### REQUIRED WORK
Below are some records; reproduce every one of them exactly.

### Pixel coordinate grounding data
· · ·
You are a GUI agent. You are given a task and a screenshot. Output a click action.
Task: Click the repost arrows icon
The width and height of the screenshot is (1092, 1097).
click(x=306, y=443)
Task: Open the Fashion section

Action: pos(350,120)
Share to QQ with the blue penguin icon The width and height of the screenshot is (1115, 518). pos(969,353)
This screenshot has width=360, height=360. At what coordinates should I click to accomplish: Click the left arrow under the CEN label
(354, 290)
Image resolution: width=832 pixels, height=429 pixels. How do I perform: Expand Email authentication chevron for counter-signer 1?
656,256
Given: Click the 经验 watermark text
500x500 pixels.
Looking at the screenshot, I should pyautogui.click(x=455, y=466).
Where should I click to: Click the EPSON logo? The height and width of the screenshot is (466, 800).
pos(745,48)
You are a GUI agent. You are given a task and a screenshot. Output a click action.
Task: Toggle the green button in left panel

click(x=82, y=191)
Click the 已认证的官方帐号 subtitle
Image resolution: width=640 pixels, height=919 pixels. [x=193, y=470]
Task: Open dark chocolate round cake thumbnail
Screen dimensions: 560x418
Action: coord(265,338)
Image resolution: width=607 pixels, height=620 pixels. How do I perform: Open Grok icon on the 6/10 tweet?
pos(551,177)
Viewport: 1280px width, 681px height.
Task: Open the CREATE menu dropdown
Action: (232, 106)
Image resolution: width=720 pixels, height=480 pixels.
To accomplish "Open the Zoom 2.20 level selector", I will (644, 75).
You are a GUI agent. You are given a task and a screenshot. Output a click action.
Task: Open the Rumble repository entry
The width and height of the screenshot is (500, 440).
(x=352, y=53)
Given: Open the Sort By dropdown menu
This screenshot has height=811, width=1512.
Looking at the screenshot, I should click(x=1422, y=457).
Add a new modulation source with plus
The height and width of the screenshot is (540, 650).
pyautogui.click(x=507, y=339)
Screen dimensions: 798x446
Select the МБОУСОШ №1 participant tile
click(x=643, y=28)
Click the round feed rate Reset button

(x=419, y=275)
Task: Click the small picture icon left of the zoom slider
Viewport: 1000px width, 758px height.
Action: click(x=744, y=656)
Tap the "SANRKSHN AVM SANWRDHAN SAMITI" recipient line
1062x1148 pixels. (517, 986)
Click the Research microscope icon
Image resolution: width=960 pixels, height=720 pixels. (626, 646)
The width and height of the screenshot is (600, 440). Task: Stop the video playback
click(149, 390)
· · ·
### SOLUTION FOR THIS PROBLEM
You are a GUI agent. You are given a task and a screenshot. Output a click action.
Task: Click the repost arrows icon
The width and height of the screenshot is (1092, 1097).
click(x=306, y=443)
Task: Open the Fashion section

Action: pos(350,120)
Share to QQ with the blue penguin icon The width and height of the screenshot is (1115, 518). pos(969,353)
This screenshot has width=360, height=360. At what coordinates should I click to accomplish: Click the left arrow under the CEN label
(354, 290)
Image resolution: width=832 pixels, height=429 pixels. How do I perform: Expand Email authentication chevron for counter-signer 1?
656,256
Given: Click the 经验 watermark text
500x500 pixels.
Looking at the screenshot, I should pyautogui.click(x=455, y=466).
Where should I click to: Click the EPSON logo? The height and width of the screenshot is (466, 800).
pos(745,48)
You are a GUI agent. You are given a task and a screenshot. Output a click action.
Task: Toggle the green button in left panel

click(x=82, y=191)
Click the 已认证的官方帐号 subtitle
Image resolution: width=640 pixels, height=919 pixels. [x=193, y=470]
Task: Open dark chocolate round cake thumbnail
Screen dimensions: 560x418
Action: coord(265,338)
Image resolution: width=607 pixels, height=620 pixels. How do I perform: Open Grok icon on the 6/10 tweet?
pos(551,177)
Viewport: 1280px width, 681px height.
Task: Open the CREATE menu dropdown
Action: (232, 106)
Image resolution: width=720 pixels, height=480 pixels.
To accomplish "Open the Zoom 2.20 level selector", I will (644, 75).
You are a GUI agent. You are given a task and a screenshot. Output a click action.
Task: Open the Rumble repository entry
The width and height of the screenshot is (500, 440).
(x=352, y=53)
Given: Open the Sort By dropdown menu
This screenshot has height=811, width=1512.
Looking at the screenshot, I should click(x=1422, y=457).
Add a new modulation source with plus
The height and width of the screenshot is (540, 650).
pyautogui.click(x=507, y=339)
Screen dimensions: 798x446
Select the МБОУСОШ №1 participant tile
click(x=643, y=28)
Click the round feed rate Reset button

(x=419, y=275)
Task: Click the small picture icon left of the zoom slider
Viewport: 1000px width, 758px height.
Action: click(x=744, y=656)
Tap the "SANRKSHN AVM SANWRDHAN SAMITI" recipient line
1062x1148 pixels. (517, 986)
Click the Research microscope icon
Image resolution: width=960 pixels, height=720 pixels. (626, 646)
The width and height of the screenshot is (600, 440). Task: Stop the video playback
click(149, 390)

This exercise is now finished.